Exercise 1.2.6 (Product of four consecutive integers)

Proof.

(a)

By the Euclidean division, every integer $n$ is of the form $n=3k+r$, where $r=0,1$, or $2$.

If $n=3k$, then $3\mid n$; if $n=3k+1$, then $3\mid n+2$; if $n=3k+2$, then $3\mid n+1$. In every case,

$$3\mid n(n+1)(n+2).$$

Moreover, since $n$ is odd or even, $2\mid n$ or $2\mid n+1$. In both cases, $2\mid n(n+1)$, a fortiori

$$2\mid n(n+1)(n+2).$$

Moreover, $2$ and $3$ are relatively prime, therefore, for every integer $n$,

$$5\mid n(n+1)(n+2).$$

The product of three consecutive integers is divisible by $6$.

(b)

Similarly, every integer $n$ is of the form $n=4k+r$, where $r=0,1,2$, or $4$.
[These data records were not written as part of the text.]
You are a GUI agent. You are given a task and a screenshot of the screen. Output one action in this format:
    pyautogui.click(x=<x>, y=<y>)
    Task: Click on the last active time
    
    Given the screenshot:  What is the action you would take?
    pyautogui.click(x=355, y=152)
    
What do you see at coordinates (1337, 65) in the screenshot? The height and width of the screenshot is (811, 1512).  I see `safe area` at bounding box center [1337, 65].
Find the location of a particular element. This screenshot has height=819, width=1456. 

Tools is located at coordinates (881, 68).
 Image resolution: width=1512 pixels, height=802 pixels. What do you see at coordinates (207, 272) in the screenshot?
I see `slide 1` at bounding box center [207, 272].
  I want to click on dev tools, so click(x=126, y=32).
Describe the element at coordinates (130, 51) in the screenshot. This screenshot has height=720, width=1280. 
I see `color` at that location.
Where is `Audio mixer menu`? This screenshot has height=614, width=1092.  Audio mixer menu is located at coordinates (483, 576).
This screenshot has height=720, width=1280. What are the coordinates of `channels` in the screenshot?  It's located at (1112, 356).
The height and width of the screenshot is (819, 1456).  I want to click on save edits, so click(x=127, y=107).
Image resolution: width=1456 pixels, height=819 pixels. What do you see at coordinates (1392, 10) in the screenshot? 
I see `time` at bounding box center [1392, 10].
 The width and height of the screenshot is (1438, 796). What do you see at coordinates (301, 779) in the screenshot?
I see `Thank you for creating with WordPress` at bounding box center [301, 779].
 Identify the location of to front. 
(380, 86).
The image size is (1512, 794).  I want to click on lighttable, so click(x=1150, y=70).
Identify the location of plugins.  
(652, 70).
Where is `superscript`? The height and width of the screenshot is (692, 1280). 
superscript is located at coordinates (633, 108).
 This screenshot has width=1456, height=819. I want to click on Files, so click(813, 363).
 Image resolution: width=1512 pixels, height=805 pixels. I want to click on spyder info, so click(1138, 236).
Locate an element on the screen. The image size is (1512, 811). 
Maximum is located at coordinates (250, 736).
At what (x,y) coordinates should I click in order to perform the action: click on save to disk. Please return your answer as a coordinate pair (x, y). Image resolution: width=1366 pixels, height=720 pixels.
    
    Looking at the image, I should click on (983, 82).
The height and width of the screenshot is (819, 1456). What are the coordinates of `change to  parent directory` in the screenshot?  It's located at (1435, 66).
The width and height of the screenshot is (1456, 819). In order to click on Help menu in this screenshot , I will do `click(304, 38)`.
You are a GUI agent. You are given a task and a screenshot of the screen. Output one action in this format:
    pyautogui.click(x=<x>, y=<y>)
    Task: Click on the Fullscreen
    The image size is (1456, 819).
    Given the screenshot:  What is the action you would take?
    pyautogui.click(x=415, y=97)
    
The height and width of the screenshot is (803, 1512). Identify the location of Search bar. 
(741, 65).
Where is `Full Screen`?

If $r=0$, $4\mid n$ and $2\mid n+2$, so $8\mid n(n+2)$;

if $r=1$, $4\mid n+3$ and $2\mid n+1$, so $8\mid (n+1)(n+3)$;

if $r=2$, $4\mid n+2$ and $2\mid n$, so $8\mid n(n+2)$;

if $r=3$, $4\mid n+1$ and $2\mid n+3$, so $8\mid (n+1)(n+3)$.

In every case

$$8\mid n(n+1)(n+2)(n+3).$$

By part (a), $3\mid n(n+1)(n+2)$, a fortiori

$$3\mid n(n+1)(n+2)(n+3).$$

Since $\gcd (3,8)=1$,

$$24\mid n(n+1)(n+2)(n+3).$$

The product of four consecutive integers is divisible by $24$.